BGH verweigert Revision im Postbank-Streit: Deutsche Bank muss rund 112 Mio. Euro zahlen
Kurzüberblick
Der Bundesgerichtshof hat am 11. März 2026 die Nichtzulassungsbeschwerde der Deutschen Bank im langjährigen Postbank-Streit endgültig abgewiesen. Das Urteil bestätigt die Linie des Oberlandesgerichts Köln, das den ehemaligen Postbank-Aktionären in vollem Umfang Recht gegeben hatte. Hintergrund ist die 2010 erfolgte Übernahme der Postbank durch die Deutsche Bank und die Frage, ob das Übernahmeangebot den Anlegern fair war.

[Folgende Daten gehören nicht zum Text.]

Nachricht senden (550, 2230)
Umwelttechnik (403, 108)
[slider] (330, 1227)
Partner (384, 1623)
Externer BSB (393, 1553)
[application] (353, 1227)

Nach dem Urteil betonte die Deutsche Bank, dass die Risiken aus den Rechtsstreitigkeiten durch Vergleichsvereinbarungen deutlich reduziert worden seien. Die aus dem OLG-Urteil resultierenden Zahlungen belaufen sich auf rund 112 Millionen Euro inklusive Zinsen; Rückstellungen decken diese Beträge. Eine unmittelbare Auswirkung auf das Ergebnis 2025 oder das laufende Jahr ist nicht vorgesehen.
Marktanalyse & Details
Rechtslage & Hintergründe
- Im Jahr 2010 wurde die Postbank von der Deutschen Bank übernommen; 13 ehemalige Postbank-Aktionäre klagten auf Differenzbeträge.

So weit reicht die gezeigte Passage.